# [Activity]
Look below for the line holding "Search (219, 2493)" and the line holding "Inicio (881, 44)". Transcribe exactly those lines and all lines between them, nothing more.

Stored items
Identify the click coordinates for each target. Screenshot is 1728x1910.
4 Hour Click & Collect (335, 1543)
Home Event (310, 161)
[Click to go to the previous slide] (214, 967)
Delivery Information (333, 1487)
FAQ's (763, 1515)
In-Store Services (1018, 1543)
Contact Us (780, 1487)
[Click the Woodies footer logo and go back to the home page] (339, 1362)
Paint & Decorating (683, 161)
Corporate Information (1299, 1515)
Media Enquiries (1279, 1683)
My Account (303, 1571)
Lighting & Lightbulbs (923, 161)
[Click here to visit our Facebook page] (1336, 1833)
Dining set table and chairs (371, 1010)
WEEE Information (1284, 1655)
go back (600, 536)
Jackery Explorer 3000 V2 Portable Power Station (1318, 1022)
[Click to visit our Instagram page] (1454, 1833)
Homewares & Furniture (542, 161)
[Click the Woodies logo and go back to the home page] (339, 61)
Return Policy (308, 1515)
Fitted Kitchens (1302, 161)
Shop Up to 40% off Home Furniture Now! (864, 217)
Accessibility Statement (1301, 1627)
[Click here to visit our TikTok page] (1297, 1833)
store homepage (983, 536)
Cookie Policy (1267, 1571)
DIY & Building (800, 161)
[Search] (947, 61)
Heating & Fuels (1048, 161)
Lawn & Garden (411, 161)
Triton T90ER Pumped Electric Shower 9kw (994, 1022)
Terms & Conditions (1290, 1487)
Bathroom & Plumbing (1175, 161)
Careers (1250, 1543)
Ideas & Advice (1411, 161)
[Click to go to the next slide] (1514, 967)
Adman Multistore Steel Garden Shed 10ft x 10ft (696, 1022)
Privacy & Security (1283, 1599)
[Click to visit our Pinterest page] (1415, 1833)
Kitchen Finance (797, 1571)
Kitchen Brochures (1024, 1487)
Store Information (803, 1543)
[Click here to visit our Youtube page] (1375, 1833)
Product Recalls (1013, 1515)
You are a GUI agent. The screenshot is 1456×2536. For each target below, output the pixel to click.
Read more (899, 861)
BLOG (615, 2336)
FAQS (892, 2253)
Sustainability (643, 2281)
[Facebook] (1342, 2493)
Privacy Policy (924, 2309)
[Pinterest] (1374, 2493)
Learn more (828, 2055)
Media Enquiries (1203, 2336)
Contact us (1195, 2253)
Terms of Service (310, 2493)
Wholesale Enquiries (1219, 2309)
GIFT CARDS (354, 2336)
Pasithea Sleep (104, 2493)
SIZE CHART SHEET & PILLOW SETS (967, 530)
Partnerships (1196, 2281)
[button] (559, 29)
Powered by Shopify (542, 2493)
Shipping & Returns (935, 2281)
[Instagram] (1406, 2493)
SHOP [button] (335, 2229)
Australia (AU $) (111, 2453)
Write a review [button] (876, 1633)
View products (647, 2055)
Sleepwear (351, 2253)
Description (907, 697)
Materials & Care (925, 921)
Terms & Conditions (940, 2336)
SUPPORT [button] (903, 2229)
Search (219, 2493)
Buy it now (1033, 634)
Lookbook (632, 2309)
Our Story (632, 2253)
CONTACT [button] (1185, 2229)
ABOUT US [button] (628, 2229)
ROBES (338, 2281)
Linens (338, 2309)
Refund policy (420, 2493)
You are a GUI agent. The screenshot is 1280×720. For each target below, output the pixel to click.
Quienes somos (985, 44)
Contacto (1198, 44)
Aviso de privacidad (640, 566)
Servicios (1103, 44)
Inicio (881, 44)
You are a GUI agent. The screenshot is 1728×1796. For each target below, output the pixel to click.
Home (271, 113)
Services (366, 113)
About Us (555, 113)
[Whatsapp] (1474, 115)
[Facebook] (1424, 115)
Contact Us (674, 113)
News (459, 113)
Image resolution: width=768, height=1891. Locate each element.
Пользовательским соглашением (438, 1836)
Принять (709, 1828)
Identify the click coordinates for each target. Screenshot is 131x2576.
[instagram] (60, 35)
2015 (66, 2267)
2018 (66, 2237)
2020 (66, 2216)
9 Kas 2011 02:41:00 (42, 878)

# [Finished task]
Search (219, 2493)
Buy it now (1033, 634)
Lookbook (632, 2309)
Our Story (632, 2253)
CONTACT [button] (1185, 2229)
ABOUT US [button] (628, 2229)
ROBES (338, 2281)
Linens (338, 2309)
Refund policy (420, 2493)
You are a GUI agent. The screenshot is 1280×720. For each target below, output the pixel to click.
Quienes somos (985, 44)
Contacto (1198, 44)
Aviso de privacidad (640, 566)
Servicios (1103, 44)
Inicio (881, 44)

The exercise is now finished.